## WHAT IS BEING ASKED
Go through the records below and report each line with "Enable" in it.

# # #

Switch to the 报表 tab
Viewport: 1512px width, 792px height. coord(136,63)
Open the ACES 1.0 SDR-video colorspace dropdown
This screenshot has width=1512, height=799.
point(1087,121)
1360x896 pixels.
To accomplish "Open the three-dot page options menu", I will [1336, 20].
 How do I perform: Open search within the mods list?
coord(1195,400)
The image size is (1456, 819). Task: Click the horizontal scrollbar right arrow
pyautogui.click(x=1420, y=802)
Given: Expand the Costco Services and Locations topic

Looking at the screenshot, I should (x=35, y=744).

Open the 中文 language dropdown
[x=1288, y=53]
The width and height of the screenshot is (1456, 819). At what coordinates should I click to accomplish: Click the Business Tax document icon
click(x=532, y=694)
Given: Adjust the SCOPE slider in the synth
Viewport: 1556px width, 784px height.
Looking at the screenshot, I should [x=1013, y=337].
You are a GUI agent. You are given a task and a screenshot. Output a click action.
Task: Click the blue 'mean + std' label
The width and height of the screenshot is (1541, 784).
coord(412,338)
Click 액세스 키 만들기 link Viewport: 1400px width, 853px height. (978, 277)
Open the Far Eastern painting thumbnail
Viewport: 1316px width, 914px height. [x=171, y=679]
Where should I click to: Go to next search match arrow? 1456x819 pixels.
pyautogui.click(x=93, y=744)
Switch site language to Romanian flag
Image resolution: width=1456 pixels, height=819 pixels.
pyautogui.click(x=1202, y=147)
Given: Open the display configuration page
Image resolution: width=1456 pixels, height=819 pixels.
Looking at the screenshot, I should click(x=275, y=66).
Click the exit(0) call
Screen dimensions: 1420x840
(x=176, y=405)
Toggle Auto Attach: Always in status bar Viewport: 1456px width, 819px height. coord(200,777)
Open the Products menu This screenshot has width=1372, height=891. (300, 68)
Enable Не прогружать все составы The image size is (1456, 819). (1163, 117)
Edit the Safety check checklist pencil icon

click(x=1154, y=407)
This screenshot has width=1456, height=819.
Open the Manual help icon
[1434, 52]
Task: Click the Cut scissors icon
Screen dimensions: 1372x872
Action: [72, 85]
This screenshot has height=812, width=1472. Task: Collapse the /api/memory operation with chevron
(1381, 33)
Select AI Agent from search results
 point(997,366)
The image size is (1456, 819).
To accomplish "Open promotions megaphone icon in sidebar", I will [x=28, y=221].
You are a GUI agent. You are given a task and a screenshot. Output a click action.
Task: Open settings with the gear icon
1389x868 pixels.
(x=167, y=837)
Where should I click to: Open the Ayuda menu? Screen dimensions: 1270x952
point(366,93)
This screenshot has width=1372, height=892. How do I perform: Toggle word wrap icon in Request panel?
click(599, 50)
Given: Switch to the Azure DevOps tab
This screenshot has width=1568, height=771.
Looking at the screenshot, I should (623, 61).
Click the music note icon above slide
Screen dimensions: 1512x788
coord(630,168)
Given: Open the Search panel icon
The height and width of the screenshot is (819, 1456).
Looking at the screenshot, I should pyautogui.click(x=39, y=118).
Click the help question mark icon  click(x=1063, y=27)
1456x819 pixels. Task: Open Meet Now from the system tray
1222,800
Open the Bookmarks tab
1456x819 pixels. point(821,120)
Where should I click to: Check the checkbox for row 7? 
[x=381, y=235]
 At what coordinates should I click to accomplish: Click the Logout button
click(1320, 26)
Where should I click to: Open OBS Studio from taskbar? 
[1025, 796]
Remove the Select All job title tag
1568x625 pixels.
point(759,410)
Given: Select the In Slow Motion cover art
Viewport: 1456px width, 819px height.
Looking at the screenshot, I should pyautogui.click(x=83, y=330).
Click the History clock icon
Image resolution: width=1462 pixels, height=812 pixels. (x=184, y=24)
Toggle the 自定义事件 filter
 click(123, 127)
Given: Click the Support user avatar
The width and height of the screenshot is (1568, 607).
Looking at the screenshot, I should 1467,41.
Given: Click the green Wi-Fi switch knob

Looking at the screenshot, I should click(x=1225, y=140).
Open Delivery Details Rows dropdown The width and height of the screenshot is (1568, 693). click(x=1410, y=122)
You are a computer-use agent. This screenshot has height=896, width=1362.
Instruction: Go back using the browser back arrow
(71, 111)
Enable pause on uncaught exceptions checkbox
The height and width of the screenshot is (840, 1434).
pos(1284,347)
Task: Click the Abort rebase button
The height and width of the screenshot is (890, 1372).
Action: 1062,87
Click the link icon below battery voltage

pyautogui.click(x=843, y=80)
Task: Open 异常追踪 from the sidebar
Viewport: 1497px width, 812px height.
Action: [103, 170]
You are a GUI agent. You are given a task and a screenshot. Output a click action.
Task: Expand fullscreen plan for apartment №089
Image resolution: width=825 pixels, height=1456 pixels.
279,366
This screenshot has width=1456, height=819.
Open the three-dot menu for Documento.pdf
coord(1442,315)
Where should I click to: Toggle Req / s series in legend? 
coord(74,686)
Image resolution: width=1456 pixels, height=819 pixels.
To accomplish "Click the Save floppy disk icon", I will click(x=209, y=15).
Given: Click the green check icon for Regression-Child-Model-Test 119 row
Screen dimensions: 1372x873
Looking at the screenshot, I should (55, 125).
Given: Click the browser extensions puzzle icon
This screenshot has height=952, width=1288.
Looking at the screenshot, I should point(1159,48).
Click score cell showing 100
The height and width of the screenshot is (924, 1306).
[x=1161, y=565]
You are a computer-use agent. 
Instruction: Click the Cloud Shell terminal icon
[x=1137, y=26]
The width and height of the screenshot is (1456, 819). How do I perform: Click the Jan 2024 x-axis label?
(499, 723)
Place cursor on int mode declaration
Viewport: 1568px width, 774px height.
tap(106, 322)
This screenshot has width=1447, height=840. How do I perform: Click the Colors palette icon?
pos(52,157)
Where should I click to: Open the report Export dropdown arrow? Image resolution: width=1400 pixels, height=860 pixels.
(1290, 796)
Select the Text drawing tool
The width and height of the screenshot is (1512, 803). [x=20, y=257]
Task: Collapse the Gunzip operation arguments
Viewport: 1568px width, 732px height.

# # #

## SOLVED PROBLEM
Enable Не прогружать все составы The image size is (1456, 819). (1163, 117)
Enable pause on uncaught exceptions checkbox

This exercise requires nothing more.